Pour les chercheurs en sciences sociales, nombreux à intervenir, le discours véhiculé sur les nouvelles technologies comprend une vision du monde qui n’est pas neutre. Selon Gérard Berthoud, professeur à l’Université de Lausanne et auteur d’un ouvrage sur la société de l’information, « implicitement, il y a pourtant une certaine conception de ce qui est humain et de ce qui ne l’est pas ». Selon lui, la société de l’information (le terme lui-même d’« information » étant difficile à définir) est plutôt une société du conformisme où chacun a l’impression de faire des choix, alors qu’il fait les mêmes que son voisin.

Voici quelques critiques, parmi beaucoup d’autres, du Sommet de l’information dans son ensemble. Quels aspects sont cependant positifs pour les bibliothèques ?

Le Sommet de l’information et les bibliothèques

Même s’il n’a pas rempli toutes les espérances, si l’on s’en tient à notre point de vue, le Sommet a finalement intégré les bibliothèques dans ses débats et les documents finaux : celles-ci n’étaient pas mentionnées à l’origine. Elles sont maintenant reconnues comme point d’accès à l’information. Cette mention, qui peut apparaître simple, est cependant porteuse de sens. L’IFLA, fortement investie dans la défense de nos intérêts, a donné quelques exemples significatifs des bibliothèques dans la société de l’information, parmi lesquels :

  • On décompte 2.5 milliards d’utilisateurs de bibliothèques dans le monde. Soit 2 fois plus que les utilisateurs de téléphones portables dans le monde ou 2 fois la population de la Chine.
  • Les 86% de taux d’instruction du District de Nkayi District au Zimbabwe sont attribués aux bibliothèques ainsi qu’aux bibliothèques mobiles qui permettent aux zones rurales d’accéder à Internet.
  • La Bibliothèque nationale de Roumanie propose plus de kilomètres de rayonnages que les autoroutes dans ce pays.
  • Avec une population mondiale de six milliards d’habitants, les bibliothèques proposent cinq livres par habitant.
  • D’après une étude réalisée en 2002, fréquenter une bibliothèque est la deuxième activité la plus populaire en Europe.
  • Les services de référence des bibliothèques publiques et universitaires répondent à plus de 7 millions de questions par semaine. En mettant les demandeurs sur une seule file d’attente, celle-ci partirait de la cote est et atteindrait la cote ouest des Etats-Unis.
  • Afin de proposer leurs services, les bibliothèques utilisent tous les moyens possibles, des chameaux au Kenya au réseaux Wifi dans le Wyoming.
  • Les autorités locales britanniques dépensent annuellement et collectivement 1.2 milliards de dollars pour les services des bibliothèques publiques. Ce qui représente 20 dollars par personne sur un an ou 38 cents en une semaine. Moins que le prix d’un paquet de chips !
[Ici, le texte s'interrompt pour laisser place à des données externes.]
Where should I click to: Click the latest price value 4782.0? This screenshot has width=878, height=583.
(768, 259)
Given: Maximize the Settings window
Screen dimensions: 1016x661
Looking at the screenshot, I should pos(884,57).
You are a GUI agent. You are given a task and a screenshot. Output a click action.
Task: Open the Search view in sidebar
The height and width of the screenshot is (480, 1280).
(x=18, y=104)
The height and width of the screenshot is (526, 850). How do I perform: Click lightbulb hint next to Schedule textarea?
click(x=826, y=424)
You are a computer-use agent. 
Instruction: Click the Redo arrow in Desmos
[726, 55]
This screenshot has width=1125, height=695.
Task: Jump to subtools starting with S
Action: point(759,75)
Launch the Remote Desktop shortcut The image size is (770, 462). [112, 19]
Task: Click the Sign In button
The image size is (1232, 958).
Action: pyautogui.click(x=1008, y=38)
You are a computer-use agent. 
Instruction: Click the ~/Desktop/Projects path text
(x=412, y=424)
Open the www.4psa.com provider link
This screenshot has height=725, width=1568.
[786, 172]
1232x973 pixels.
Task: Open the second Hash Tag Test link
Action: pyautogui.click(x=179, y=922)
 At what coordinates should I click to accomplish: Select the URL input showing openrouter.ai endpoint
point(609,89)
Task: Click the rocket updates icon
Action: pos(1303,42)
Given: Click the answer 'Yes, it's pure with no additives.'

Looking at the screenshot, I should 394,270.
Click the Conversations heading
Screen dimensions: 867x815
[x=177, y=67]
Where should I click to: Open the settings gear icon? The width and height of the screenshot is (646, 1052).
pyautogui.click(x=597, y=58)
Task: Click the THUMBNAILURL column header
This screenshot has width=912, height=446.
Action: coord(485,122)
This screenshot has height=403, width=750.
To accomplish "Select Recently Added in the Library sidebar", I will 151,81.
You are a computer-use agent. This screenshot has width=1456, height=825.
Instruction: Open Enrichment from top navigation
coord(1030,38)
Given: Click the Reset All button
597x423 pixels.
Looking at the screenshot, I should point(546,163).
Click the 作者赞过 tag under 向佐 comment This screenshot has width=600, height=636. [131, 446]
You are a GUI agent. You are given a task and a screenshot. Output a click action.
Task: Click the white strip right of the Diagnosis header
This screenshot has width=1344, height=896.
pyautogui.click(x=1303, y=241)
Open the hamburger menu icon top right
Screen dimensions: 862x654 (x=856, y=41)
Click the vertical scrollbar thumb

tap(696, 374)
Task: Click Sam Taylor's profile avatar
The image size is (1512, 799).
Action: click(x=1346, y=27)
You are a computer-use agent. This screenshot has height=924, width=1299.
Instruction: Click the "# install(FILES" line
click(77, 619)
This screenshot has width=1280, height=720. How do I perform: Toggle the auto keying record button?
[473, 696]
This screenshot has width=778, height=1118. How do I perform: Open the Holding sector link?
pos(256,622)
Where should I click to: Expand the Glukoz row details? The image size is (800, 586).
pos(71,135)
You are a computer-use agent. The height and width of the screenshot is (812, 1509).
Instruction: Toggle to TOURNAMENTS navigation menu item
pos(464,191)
Ainsi politique et culture, économie et information se rejoignent. Une des idées émergentes du Sommet est que les bibliothèques, les bibliothécaires doivent faire du lobbying, du marketing auprès des politiques pour que leur place soit reconnue à leur juste valeur, ils doivent anticiper les besoins, mettre en place des actions qui seront ensuite reprises en concertation avec leur élus sur un plan local, régional ou national.

Le Sommet sur la société de l’information n’en est qu’à sa première édition. La seconde, après Genève, est le rendez-vous fixé à Tunis en 2005. Il faut rester vigilant et attentif pour que les bibliothèques gardent et renforcent leur position dans la société de l’information.

Références

BERTHOUD G. La société de l’information : la nouvelle frontière ?. Lausanne : UNIL, 2002. (coll. Pratiques et théorie des sciences sociales et techniques).

Proceedings of the IFLA Pre-World Summit Conference, Geneva, 3-4 Nov. 2003. The Hague : IFLA, 2003. 142 p.

“La Société de l’information” : dossier. Arbido, 2004, n° 1-2, p. 3-18.